WHAT THE TASK ASKS:
You are asked to filter the data below and copy every line holding "computer".

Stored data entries
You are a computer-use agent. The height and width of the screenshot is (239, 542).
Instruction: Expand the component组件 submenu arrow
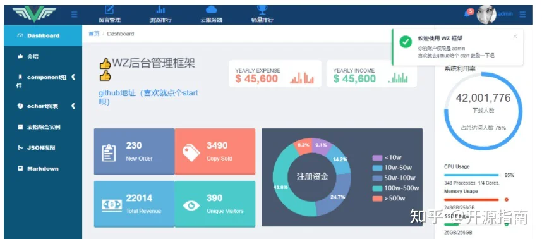73,77
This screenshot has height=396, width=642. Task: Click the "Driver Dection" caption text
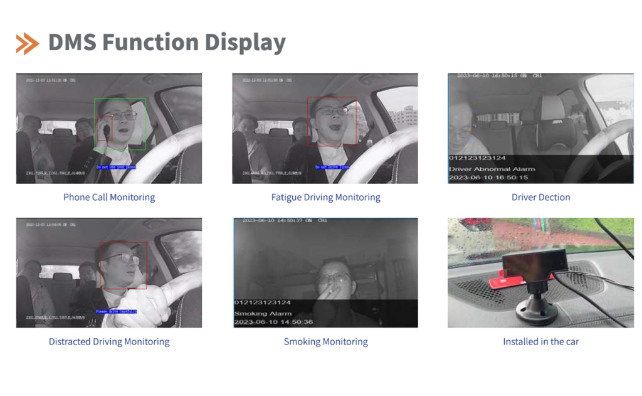tap(540, 197)
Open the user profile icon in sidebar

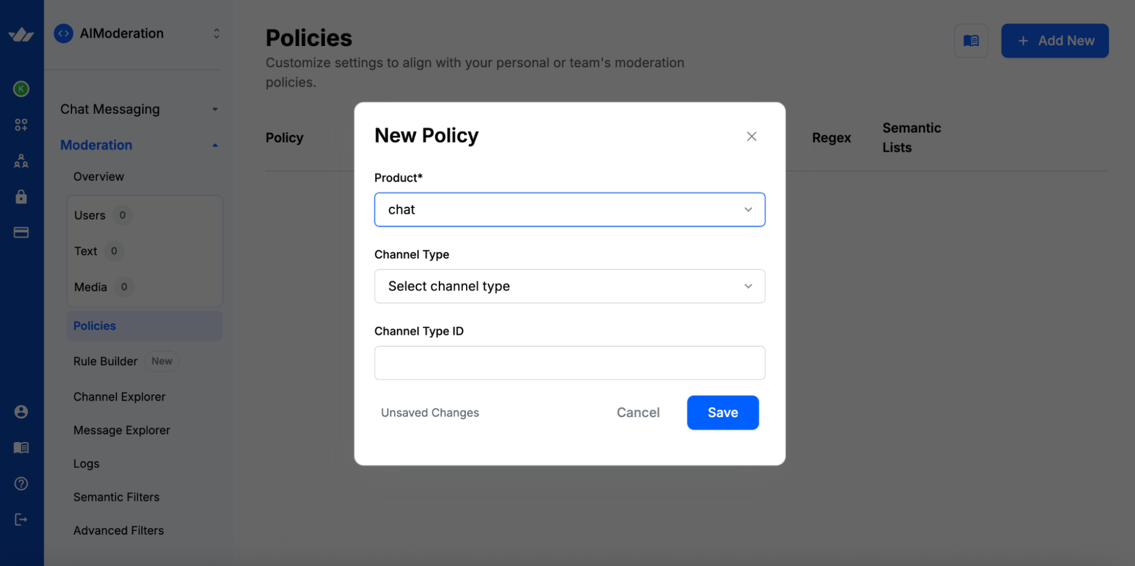click(21, 411)
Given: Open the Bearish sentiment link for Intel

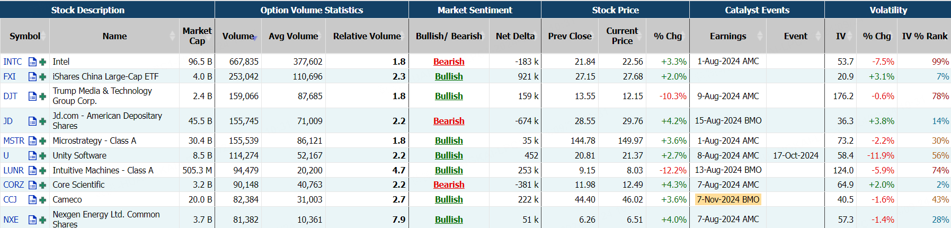Looking at the screenshot, I should (x=449, y=62).
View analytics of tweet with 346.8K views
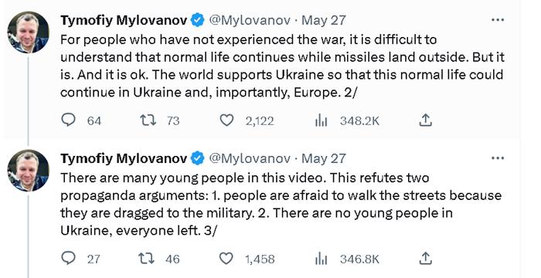Screen dimensions: 541x278 321,259
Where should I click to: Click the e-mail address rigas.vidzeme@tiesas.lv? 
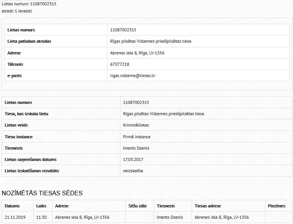click(x=132, y=76)

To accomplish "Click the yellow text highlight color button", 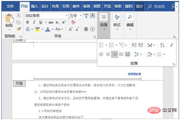I will point(37,29).
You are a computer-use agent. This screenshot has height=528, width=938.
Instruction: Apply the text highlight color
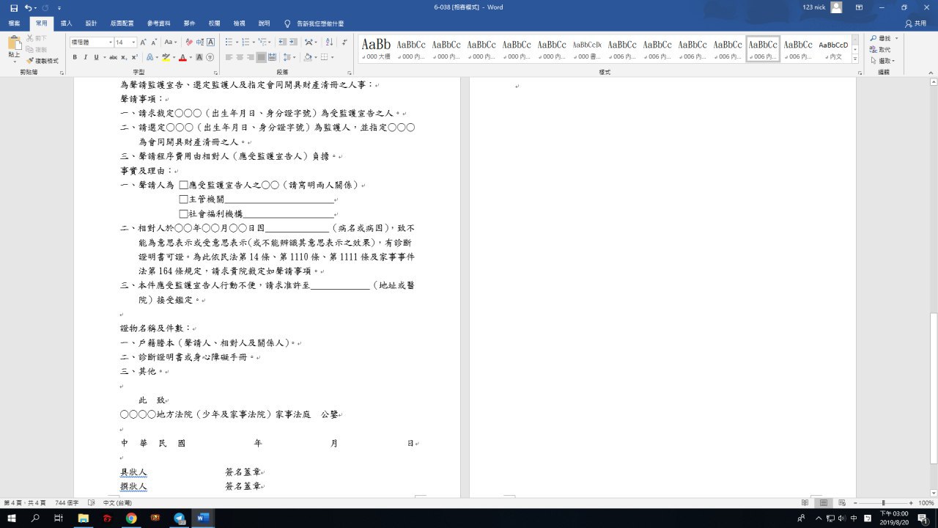coord(167,57)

REPLY TO THE EXERCISE:
You are a computer-use agent. The height and width of the screenshot is (239, 542).
You are a computer-use agent. This screenshot has height=528, width=938.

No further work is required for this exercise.